Interceptors Versus Missiles: The Iran War's Wrath of The Math

A theory of Iranian strategy. PLUS: Me, Chris Hayes and Ayman Mohyeldin on the war's politics

Interceptors Versus Missiles: The Iran War's Wrath of The Math
Oh my god, he admit it. Via Truth Social and Netflix.

Edited by Sam Thielman


FIRST, A NOTE TO FOREVER WARS' readers with military or security backgrounds: This edition will be obvious to you. Today I want to speak to the nonexpert readers about a factor in the war that feels backgrounded and underappreciated, and propose a theory of Iranian strategy that I think flows from it. 
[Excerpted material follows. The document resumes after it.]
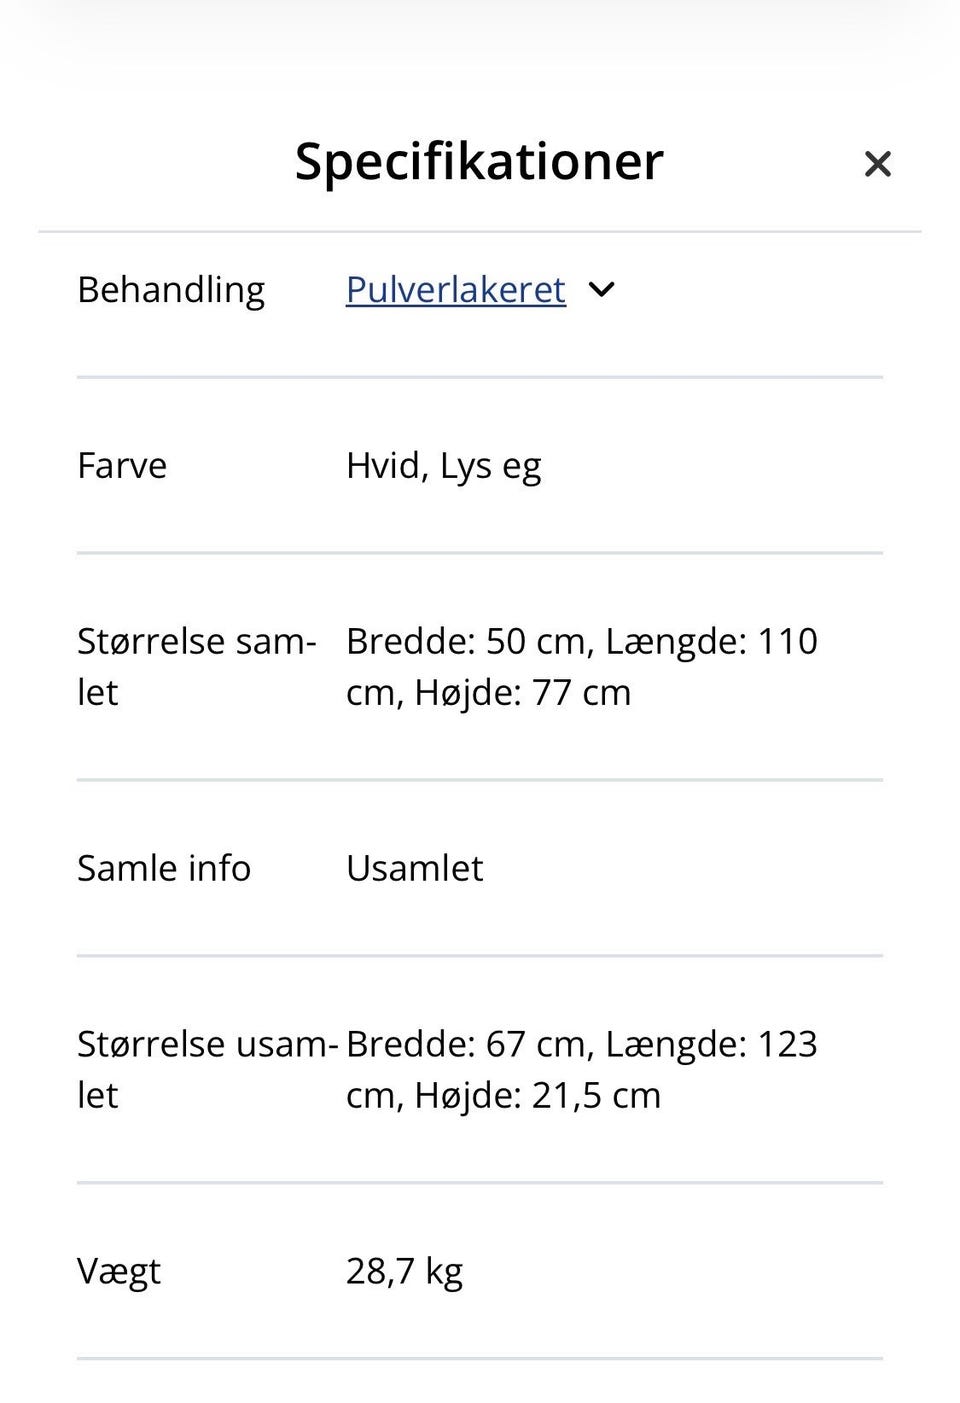The image size is (960, 1403).
Task: Select the Behandling row label
Action: (x=171, y=289)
In 2024, amidst the regional war emanating from October 7 and the Israeli genocide in Gaza, Iran launched a fleet of about 300 ballistic missiles and drones at Israel. In 2025, once the Israelis and the Americans bombed Iran, Iran fired more than 500 ballistic missiles and hundreds more drones at Israel, and also gave the mammoth U.S. airbase at al-Udeid in Qatar a well-telegraphed love tap

The Iranian response in 2026 looks much different. This time around, they haven't hit Israel, the most enthusiastic combatant in the war, nearly as hard. The attacks on Israel are volleys that continue over time but are not as intense. Instead, Iran has spread its attacks out across the Gulf states that host U.S. military infrastructure. As you can see from many influencer videos from Abu Dhabi or Dubai, the Iranians are not only hitting military infrastructure, by a long shot. "Iran's bombing of Arab countries without making any distinction—Oman, Qatar, Kuwait, Bahrain, Saudi Arabia, the United Arab Emirates, Jordan—all of them—is, in my opinion, an incredibly wrong strategy," Turkish Foreign Minister Hakan Fidan said Tuesday.

Why the change? 

Because this time, the Iranians are trying to solve a math equation. No doubt their ballistic missile stocks are depleted after both the 2024 and 2025 salvos; and because of U.S. and Israeli bombings, both then and now. But the U.S. interceptor stocks—what the U.S. uses to shoot down those missiles, and what it sells/provides to its Gulf allies for the same purpose—are expensive, far slower to produce than they are to expend, and, seemingly, low. I should have mentioned this in the Dan Caine piece last week, but the dust-up over the general's advice to Trump began after stories emerged in the press about Caine's concern that attacking Iran would place real strain on U.S. missile and especially interceptor magazine depth. 

The actual size of the U.S.' interceptor inventory is, as you'd expect, classified. The facts that it's finite and slow to replenish are not. Same goes for Israel, whose interceptor magazine depth I certainly do not know. 

The Iranians are stretching the zone of U.S. interceptor defense across an arc lining the Gulf; and, with daily strikes on Israel, to similarly draw down the Israeli interceptor magazine. The UAE, which loves exporting violence to Yemen and Sudan, does not appear equipped to experience repeated Iranian missile and drone barrages. In Saudi Arabia, where memories of the 2019 Aramco attack are fresh, missile debris forced the shutdown of the Ras Tanura refinery, which produces half a million barrels of oil a day.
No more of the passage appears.